Guam cockfighters placing their last bets

 

 

Rows of cages lie in Frank Taianao’s backyard in Yigo. He keeps more than 150 game fowls that he has shipped from off-island. He paid $500 for each rooster. “That is $350 for the rooster and about $150 for the shipping,” he said.

 

The federal ban on cockfighting takes effect in a week and getting rid of the cocks is a conundrum that Taianao struggles to resolve. For him, slaughtering them all and stuffing them in the pot is an inconceivable idea. “Who eats a $500 chicken? What kind of gourmet chicken dish costs $500?” Taianao quipped.
 

Dec. 20 marks the end of the cockfighting industry on Guam and other territories by virtue of a ban that animal welfare advocates say is long overdue.

 

U.S. lawmakers slipped the ban into last year’s farm bill, amid protests from U.S. territories where cockfighting has been a long-standing tradition that dates back to the Spanish occupation.

 

“It came as a shock and we are not happy about it. They created a law to shut us down and the people of Guam had no say in it,” Taianao said, taking the local leaders to task for failing to block the federal imposition. “That’s what we elected them for. We spoke to the governor and senators and they assured us they would help us on this issue.”

 

Taianao complained about the lack of guidelines on what to do with the game fowls when the ban sets in. “Am I going to kill them all? They were brought up for cockfighting purposes.

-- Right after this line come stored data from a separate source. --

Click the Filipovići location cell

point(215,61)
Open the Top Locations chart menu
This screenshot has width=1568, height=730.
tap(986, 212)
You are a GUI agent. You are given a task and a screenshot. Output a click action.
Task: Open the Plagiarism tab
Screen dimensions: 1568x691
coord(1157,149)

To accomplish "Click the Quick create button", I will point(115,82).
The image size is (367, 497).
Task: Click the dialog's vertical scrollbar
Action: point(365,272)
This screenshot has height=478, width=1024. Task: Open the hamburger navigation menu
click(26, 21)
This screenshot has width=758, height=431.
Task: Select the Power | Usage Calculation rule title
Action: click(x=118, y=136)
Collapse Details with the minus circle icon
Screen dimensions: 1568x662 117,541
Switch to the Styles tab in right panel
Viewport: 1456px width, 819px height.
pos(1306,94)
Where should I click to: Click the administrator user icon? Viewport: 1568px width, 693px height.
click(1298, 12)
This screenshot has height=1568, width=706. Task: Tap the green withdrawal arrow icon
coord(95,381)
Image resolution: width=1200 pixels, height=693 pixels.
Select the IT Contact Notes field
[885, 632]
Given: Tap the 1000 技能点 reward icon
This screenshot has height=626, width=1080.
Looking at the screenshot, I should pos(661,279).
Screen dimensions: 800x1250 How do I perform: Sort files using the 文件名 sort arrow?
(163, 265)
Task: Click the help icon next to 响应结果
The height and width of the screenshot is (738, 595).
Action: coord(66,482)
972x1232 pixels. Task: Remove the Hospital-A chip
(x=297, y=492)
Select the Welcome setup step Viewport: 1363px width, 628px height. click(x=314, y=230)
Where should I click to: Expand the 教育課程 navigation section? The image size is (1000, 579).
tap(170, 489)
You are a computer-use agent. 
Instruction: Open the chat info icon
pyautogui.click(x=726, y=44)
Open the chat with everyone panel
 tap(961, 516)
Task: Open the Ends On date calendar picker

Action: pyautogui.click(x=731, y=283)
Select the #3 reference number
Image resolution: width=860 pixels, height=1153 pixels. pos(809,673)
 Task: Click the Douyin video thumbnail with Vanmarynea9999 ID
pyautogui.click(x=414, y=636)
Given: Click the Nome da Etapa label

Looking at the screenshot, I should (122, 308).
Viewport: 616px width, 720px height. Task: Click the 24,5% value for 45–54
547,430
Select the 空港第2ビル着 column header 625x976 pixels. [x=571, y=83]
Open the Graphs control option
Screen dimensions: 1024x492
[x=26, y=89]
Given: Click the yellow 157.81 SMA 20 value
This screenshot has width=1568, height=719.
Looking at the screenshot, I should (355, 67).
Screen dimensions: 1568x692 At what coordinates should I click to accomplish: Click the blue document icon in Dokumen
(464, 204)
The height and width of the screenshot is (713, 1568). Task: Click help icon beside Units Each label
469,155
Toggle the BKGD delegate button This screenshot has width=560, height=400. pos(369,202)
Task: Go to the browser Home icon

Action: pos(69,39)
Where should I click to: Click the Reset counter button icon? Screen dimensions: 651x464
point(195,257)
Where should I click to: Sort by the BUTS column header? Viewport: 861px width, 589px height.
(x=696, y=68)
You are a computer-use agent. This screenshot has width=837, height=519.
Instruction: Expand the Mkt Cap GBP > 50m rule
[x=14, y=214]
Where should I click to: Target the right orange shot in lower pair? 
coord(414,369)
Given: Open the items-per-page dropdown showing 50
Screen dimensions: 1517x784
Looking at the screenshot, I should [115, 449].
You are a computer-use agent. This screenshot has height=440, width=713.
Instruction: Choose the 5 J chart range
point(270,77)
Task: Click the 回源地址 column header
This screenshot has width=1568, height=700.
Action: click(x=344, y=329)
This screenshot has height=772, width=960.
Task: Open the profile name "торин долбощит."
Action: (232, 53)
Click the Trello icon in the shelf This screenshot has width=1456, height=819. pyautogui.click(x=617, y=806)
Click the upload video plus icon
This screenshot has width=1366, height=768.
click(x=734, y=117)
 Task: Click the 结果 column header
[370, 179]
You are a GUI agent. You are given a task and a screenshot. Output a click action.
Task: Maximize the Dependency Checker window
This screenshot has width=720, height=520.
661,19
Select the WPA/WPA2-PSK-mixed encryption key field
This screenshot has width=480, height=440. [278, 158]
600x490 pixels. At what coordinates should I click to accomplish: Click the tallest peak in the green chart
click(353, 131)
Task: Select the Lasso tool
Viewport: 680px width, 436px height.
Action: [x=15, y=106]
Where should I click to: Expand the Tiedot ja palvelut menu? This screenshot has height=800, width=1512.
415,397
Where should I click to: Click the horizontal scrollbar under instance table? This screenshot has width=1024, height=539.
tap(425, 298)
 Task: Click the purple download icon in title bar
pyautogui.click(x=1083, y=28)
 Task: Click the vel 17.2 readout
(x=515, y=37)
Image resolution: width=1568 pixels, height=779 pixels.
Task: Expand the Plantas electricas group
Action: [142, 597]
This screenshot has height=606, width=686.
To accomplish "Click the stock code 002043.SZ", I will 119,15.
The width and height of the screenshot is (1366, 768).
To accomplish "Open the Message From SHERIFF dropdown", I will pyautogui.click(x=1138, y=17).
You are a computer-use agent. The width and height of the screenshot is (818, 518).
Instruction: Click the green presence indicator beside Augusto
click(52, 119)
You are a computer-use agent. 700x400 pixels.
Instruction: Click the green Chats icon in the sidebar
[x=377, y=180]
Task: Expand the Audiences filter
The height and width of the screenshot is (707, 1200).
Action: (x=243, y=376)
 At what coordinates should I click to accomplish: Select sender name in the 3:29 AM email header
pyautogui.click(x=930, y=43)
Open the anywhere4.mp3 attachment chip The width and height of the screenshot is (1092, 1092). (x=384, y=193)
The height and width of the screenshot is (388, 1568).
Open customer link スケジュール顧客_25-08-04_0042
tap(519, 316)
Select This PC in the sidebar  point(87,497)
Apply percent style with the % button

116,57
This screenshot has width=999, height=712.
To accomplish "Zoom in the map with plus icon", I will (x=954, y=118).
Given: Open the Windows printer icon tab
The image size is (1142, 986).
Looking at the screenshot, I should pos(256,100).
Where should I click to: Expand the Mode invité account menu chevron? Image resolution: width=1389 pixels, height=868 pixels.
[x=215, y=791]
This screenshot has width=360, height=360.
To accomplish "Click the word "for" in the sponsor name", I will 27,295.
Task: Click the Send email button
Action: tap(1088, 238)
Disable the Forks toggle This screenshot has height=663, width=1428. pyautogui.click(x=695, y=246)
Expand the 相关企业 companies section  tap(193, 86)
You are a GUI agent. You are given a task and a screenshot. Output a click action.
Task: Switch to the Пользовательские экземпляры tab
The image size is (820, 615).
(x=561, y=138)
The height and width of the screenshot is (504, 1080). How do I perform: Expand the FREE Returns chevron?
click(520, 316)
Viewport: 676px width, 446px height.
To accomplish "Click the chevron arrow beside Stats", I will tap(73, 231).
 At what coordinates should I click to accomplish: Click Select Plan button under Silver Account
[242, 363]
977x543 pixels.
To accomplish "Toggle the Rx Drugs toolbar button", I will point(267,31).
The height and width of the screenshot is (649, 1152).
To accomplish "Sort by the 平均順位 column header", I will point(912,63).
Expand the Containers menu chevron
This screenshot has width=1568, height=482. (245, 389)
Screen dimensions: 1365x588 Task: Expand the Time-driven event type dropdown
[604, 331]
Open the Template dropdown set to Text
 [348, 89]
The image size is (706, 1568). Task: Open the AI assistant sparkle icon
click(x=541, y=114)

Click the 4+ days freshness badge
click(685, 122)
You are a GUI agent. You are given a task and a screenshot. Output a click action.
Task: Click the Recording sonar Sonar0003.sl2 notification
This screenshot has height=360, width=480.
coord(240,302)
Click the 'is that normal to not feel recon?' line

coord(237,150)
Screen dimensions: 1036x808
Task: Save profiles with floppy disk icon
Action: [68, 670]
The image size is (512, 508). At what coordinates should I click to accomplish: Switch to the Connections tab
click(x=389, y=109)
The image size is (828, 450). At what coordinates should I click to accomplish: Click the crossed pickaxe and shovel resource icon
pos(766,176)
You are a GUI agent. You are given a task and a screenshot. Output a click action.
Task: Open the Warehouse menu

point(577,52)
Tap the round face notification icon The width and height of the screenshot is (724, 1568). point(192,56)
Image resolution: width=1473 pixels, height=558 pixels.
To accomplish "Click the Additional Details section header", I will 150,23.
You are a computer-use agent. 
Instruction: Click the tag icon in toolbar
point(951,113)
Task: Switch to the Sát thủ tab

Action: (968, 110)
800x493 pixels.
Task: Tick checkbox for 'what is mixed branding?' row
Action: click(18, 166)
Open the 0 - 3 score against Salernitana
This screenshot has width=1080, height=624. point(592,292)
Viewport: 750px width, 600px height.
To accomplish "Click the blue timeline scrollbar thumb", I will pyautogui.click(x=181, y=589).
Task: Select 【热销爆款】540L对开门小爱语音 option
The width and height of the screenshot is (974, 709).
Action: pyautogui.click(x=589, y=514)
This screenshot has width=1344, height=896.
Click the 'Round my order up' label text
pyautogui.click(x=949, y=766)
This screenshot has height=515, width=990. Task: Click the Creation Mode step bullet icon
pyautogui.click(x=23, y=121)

Now you say I am a criminal and I am going to go to jail for this?”

 

The Office of Attorney General said any violation of the cockfighting ban will not be prosecuted locally. "Because there is no local basis for criminal action, if the OAG receives any complaints, it will be forwarded to federal law enforcement authorities," Attorney General Leevin Camacho said. 

 

Despite the enactment of federal law last year, local stakeholders and cockfighters continued to invest in the cockfighting business.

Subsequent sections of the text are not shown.